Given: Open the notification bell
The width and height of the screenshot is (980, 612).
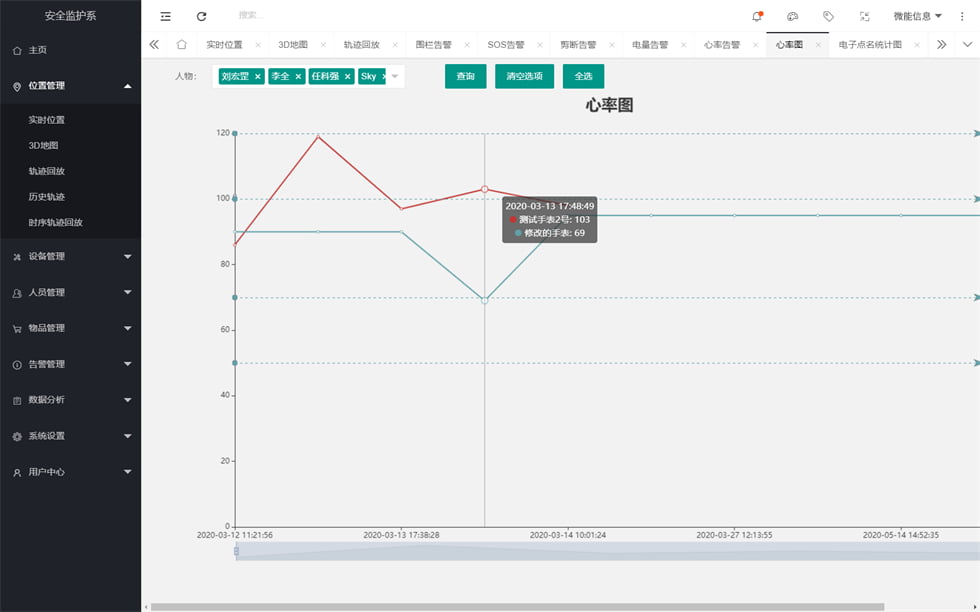Looking at the screenshot, I should pos(757,16).
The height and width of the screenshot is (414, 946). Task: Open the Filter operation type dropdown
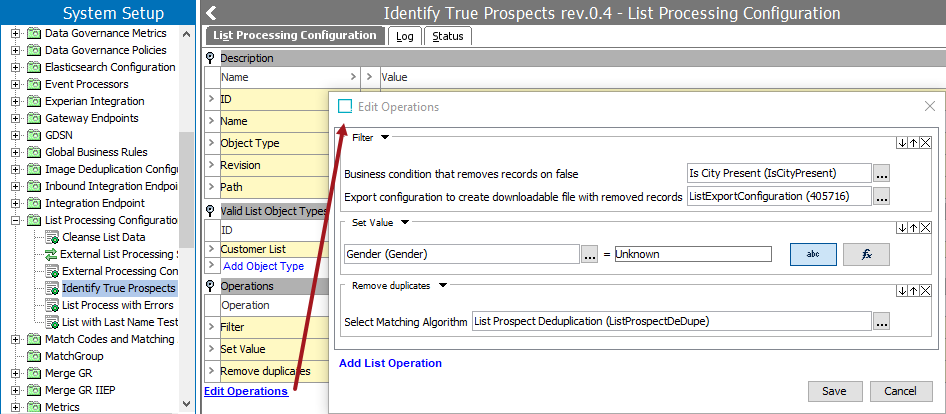(x=384, y=137)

++++++++

*WORK TASK:*
A word-for-word retyping of the material above is expected, without pictures.

*OUTPUT OF THE EXERCISE:*
Given: Open the notification bell
The width and height of the screenshot is (980, 612).
Looking at the screenshot, I should pos(757,16).
The height and width of the screenshot is (414, 946). Task: Open the Filter operation type dropdown
(x=384, y=137)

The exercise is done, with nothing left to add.